Une augmentation généralisée et exceptionnelle
Selon Hafedh Ammouri, cette augmentation sera unifiée et généralisée, prenant en compte notamment les entreprises de taille moyenne. Elle s’appliquera également à toutes les catégories couvertes par des conventions collectives.
Contrairement aux années précédentes, où les revalorisations salariales faisaient l’objet de négociations directes avec l’Union générale tunisienne du travail, cette hausse a été directement intégrée dans la loi de finances, ce qui lui confère un caractère exceptionnel.
Quatre décrets pour encadrer le secteur privé
Quatre textes réglementaires devraient être publiés pour organiser cette augmentation dans le secteur privé :
- Le premier concerne le salaire minimum garanti dans le secteur non agricole (SMIG).
- Le second porte sur les salaires dans le secteur agricole, fixés selon la rémunération journalière et la qualification.

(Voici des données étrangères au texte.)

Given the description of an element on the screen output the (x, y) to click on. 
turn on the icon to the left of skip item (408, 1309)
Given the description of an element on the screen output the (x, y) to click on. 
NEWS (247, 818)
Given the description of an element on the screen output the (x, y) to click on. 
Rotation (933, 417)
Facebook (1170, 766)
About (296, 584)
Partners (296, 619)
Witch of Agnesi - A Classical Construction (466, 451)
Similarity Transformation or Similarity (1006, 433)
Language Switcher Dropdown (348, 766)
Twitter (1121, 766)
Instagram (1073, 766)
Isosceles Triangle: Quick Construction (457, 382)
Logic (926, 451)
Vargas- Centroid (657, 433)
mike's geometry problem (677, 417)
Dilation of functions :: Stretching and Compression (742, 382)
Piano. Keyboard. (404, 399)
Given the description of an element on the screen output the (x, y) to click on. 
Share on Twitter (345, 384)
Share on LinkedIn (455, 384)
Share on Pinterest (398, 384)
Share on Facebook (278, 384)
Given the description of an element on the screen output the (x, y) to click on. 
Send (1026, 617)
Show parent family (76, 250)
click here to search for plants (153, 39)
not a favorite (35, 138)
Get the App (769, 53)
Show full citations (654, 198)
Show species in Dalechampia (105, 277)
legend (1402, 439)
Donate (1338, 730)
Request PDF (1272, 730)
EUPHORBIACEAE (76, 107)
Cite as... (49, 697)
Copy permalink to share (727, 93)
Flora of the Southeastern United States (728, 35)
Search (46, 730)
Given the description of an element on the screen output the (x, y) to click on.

- Le troisième vise les salariés non couverts par des conventions collectives mais percevant des salaires supérieurs au minimum, répartis en trois catégories : exécution, maîtrise et cadres.
- Le quatrième concerne les travailleurs soumis à des conventions collectives, avec une augmentation uniforme au lieu de négociations sectorielles distinctes.
Une hausse estimée à 4% dans le public
Pour le secteur public, un décret spécifique devrait encadrer la revalorisation des salaires dans la fonction publique et les collectivités locales.
Sur la base du budget de l’État pour 2026 — qui prévoit une enveloppe d’environ un milliard de dinars — la hausse serait estimée à près de 4%, avec une modulation selon les grades.
Impact sur les retraites
L’augmentation des pensions dépendra des mécanismes propres aux caisses sociales :
- La Caisse nationale de retraite et de prévoyance sociale ajustera les pensions en fonction des augmentations accordées aux fonctionnaires.
- La Caisse nationale de sécurité sociale appliquera automatiquement les revalorisations liées au SMIG.
Une mesure rétroactive dès janvier
Cette hausse salariale devrait s’appliquer rétroactivement à partir du 1er janvier 2026, conformément aux dispositions prévues par la loi.
Le dossier a été examiné en Conseil des ministres, qui a étudié huit projets de décrets — quatre pour le public et quatre pour le privé — couvrant les agents de l’État, les collectivités locales, les établissements publics et les entreprises privées.
Le président de la République, Kaïs Saïed, a insisté sur la poursuite de la politique sociale de l’État, affirmant la volonté de renforcer le pouvoir d’achat tout en poursuivant la lutte contre la corruption.